Byline: STEPHEN OVERELL
WORK has never really hit the big-time. Sure, it gets walk-ons: it furnishes a background for romance, as in Frankie and Johnny (1991), in which chef Al Pacino and waitress Michelle Pfeiffer celebrate bacon as the food of love.
Or it offers something to rebel against for the likes of Benjamin in The Graduate (1967), who decided his future wasn't in plastics; or it backlights silly narratives, as in The Eyes Of Laura Mars (1978), when Faye Dunaway's fashion photographer starts seeing murders as they happen; or it provides a device for linking a plot as in, um, Confessions Of A Window Cleaner (1974).
But cinematic super-stardom? Only sometimes.
Work destroys souls and blights the drinking classes, but as a subject for creative endeavour it was never going to have the emotional pull of love or war.
That is not to say it has not had its day in the limelight.
It has - and found the word "gritty" generously applied to it for its trouble.
Ken Loach's fine film Riff-Raff (1990) offers the authentic building site experience, thanks to Bill Jesse, the former labourer who wrote the script.
Countless other films have sought to capture the grimness of work. Norma Rae (1979) saw Sally Field in an Alabama textile factory forced by intolerable working conditions to form a union. More recently, Michael Radford's as-yet-unreleased movie about an LA strip club, Dancing At The Blue Iguana (2001), also casts work as something people suffer.
But for many films in which work figures prominently, the point is not the work per se, but rather the shortcomings of a profession.

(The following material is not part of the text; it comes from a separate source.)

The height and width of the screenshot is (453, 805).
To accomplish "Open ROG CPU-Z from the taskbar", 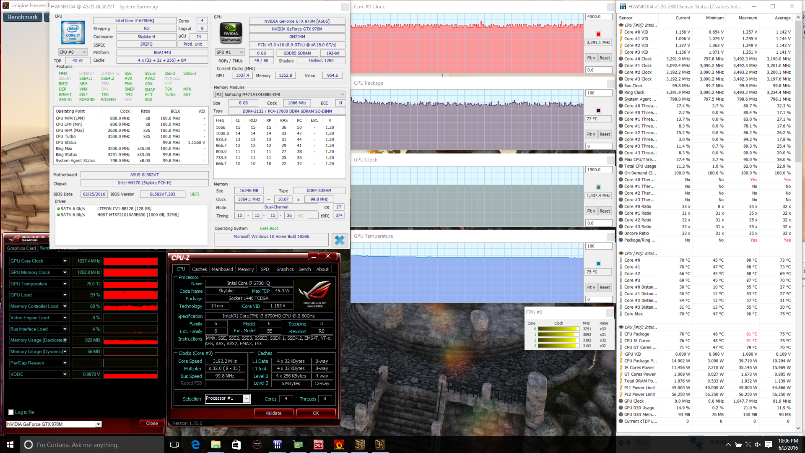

Law and journalism are often portrayed as morally bankrupt occupations, within which one or two upstanding individuals manage to wage quixotic wars for virtue (The Firm, 1993; Broadcast News, 1987; The Insider, 1999), and so re-establish the reason why the profession deserved a respectable reputation.
Other jobs seem to have curious associations for directors. Films that involve driving for a living, whether taxis (Taxi Driver, 1976; DC Cab,1983) or ambulances (Bringing Out The Dead, 2000), are all about mental illness.
That crazy dysfunctional place called the office has, inevitably, long figured prominently. In Metropolis (1927), Fritz Lang had the office as an urban dystopia with workers shuffling about in smocks with bowed heads, sedated by repetition.
But by the Fifties, it had taken on the homely form of Billy Wilder's The Apartment (1958), full of chirruping banter and clattering typewriters. The 1980s found cinema increasingly using the office to stage socially concerned morality tales on a variety of subjects.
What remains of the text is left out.